Two types of oat β-glucan oligosaccharides (βG-H and βG-O) with similar molecular weights were prepared by using acid and oxidative degradation methods, respectively. Their structures were characterized and the physiological functionality were evaluated. Fourier transform infrared spectroscopy (FT-IR) results showed that both βG-H and βG-O possessed the characteristic absorption peak of oat β-glucan. Besides, a new absorption band at 1723 cm−1 in βG-O implied the formation of carboxylic groups caused by oxidative degradation of oat β-glucan. The carbonyl and carboxyl contents increased sharply in βG-O. Viscosity decreased and viscoelastic property varied after degradation of oat β-glucan. During degradation, the properties related to the viscosity of oat β-glucan changed and the swelling power of βG-H and βG-O disappeared.
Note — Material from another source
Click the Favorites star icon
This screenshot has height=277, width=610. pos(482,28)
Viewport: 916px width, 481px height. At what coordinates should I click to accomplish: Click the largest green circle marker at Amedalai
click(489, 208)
Fat binding capacity and bile acid binding capacity of oat β-glucan increased after acid or oxidative degradation; βG-H exhibited stronger fat binding capacity and βG-O possessed better bile acid binding capacity. In a chemical digestion experiment, the glucose availability of digestive system treated with oat β-glucan, βG-O, and βG-H was 29.92, 36.56, and 20.67 mmol/L, respectively. The results indicated that acid degradation could endow oat β-glucan with enhanced hypoglycemic effect. The antioxidant and antibacterial activities of oat β-glucan increased after acid or oxidative degradation. The DPPH free radical scavenging activity, chelating ability on ferrous iron, and inhibition activity of lipid peroxidation of βG-H is better than that of βG-O, but the βG-O exhibited stronger reducing power. Antibacterial activity of βG-H and βG-O against Staphylococcus aureus is stronger than that against Escherichia coli, and βG-H possessed stronger antibacterial activities than βG-O. The results revealed that degradation methods have a great impact on the structure of oat β-glucan, and further influenced the functionalities and bioactivities of oat β-glucan.